◆ ABOUT THIS EXERCISE ◆
Would you reproduce exactly the lines below from the one holding "Toggle the orange" through the one holding "Task: Click the purple polo front thumbnail", inclusive, and no others?

Data records
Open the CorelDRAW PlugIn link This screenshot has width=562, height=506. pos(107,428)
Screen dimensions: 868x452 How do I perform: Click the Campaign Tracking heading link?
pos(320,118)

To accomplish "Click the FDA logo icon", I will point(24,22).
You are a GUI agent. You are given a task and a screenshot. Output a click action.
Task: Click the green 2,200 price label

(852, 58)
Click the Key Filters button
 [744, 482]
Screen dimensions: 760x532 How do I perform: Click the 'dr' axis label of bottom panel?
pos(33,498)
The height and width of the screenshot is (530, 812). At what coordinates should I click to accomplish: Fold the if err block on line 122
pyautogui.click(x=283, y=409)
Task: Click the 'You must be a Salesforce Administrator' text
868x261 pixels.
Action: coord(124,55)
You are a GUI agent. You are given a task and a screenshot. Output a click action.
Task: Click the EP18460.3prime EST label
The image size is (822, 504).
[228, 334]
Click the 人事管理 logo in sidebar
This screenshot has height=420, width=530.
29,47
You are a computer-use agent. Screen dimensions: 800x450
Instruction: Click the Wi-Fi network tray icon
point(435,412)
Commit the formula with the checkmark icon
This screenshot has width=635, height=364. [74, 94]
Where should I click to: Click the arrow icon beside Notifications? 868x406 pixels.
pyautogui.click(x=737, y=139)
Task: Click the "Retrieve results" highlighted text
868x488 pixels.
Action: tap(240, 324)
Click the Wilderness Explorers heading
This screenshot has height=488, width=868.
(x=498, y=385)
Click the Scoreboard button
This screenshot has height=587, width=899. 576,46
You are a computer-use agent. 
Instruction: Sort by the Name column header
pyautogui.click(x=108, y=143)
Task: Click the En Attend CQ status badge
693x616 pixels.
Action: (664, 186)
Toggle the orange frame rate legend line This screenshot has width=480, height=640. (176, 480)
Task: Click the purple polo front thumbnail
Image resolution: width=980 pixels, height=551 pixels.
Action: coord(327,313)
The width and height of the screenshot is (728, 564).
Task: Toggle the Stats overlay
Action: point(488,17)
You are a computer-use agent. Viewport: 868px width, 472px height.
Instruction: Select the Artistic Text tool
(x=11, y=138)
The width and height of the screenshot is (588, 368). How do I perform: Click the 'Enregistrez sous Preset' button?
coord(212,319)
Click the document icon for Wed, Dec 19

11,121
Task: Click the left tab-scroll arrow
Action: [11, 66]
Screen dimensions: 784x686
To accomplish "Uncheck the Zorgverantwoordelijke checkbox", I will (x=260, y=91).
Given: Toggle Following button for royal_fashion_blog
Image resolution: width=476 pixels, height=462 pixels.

◆ RESULT OF THIS EXERCISE ◆
Toggle the orange frame rate legend line This screenshot has width=480, height=640. (176, 480)
Task: Click the purple polo front thumbnail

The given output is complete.